In a new post this afternoon, Jesse Cross-Call at the Center on Budget and Policy Priorities reports the latest confirmation that North Carolina is shooting itself in the foot with its stubborn and shortsighted refusal to expand Medicaid to hundreds of thousands of uninsured people under the Affordable Care Act.
As a growing number of reports increasingly make clear, a state’s decision whether to expand Medicaid as part of health reform has real-life effects on its residents and its businesses. In the 26 states and the District of Columbia that have expanded Medicaid (see map), the positive benefits are already playing out. Here’s some of the latest information:
- Hospitals are providing less uncompensated care. In Arizona, hospitals reported that the Medicaid expansion is the chief reason for a 30 percent decline in the amount of uncompensated care they have provided so far this year, compared with a year ago. The Colorado Hospital Association found a similar decline in charity care through April when it surveyed hospitals in 15 states that have expanded Medicaid and 15 that have not.

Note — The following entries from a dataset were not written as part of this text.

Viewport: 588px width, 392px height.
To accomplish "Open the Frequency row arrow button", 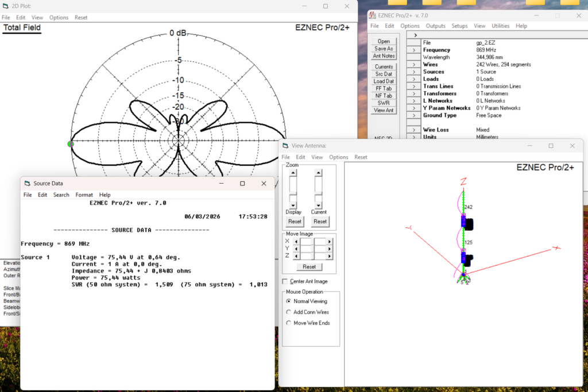I will click(x=415, y=51).
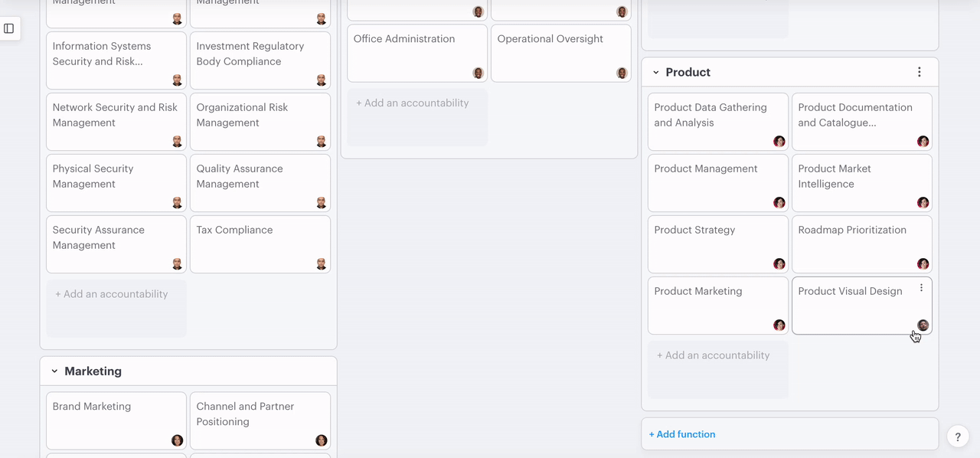The image size is (980, 458).
Task: Toggle the left sidebar panel icon
Action: 9,28
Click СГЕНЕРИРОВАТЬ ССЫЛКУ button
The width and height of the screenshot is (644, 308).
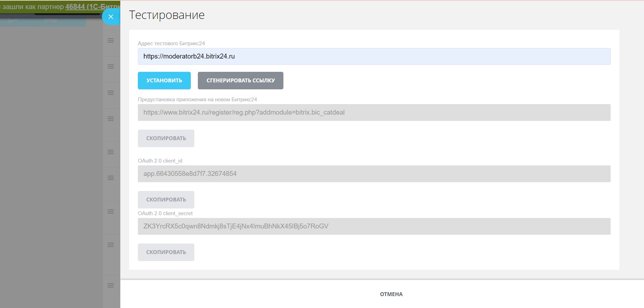click(x=240, y=81)
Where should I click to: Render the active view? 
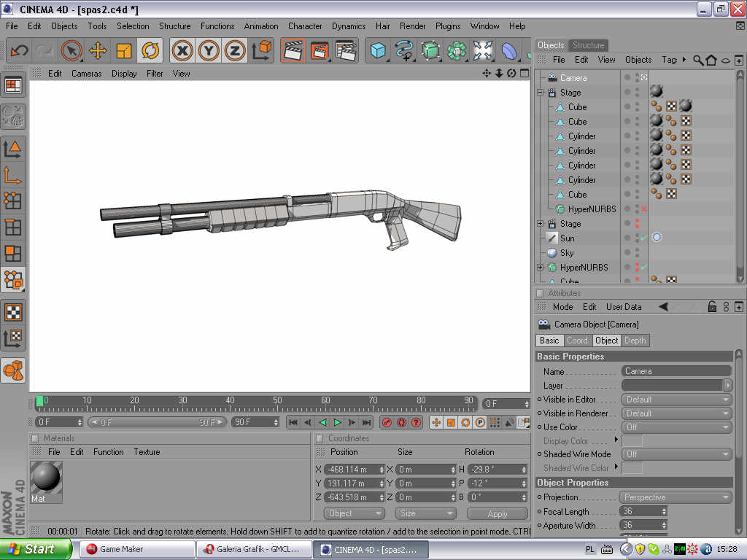293,50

- Medicaid expansion is driving large gains in health coverage. A survey conducted by the Urban Institute finds that while the uninsurance rate is dropping across the country, states that have expanded Medicaid have seen a drop in the percentage of non-elderly adults who are uninsured by more than one-third — a 37.7 decline — while the uninsured rate fell by only 9 percent among states that haven’t expanded. A survey from the Commonwealth Fund found a similar trend.
States can opt in to the Medicaid expansion at any time, allowing them to extend coverage to millions with the federal government picking up all of the cost of the expansion through 2016 (and nearly all of the cost in the years after), as we have written. New Hampshire recently started accepting applications for its expansion, with coverage first available on August 15.
But states that refuse to expand leave a coverage gap, where people below the federal poverty line have income too high for Medicaid under prior eligibility rules but too low to qualify for federal subsidies to purchase coverage through the marketplaces. This means we’re likely to see more stories as in Tennessee where, due to the coverage gap, a couple separated so the wife’s income would be low enough to maintain her Medicaid coverage.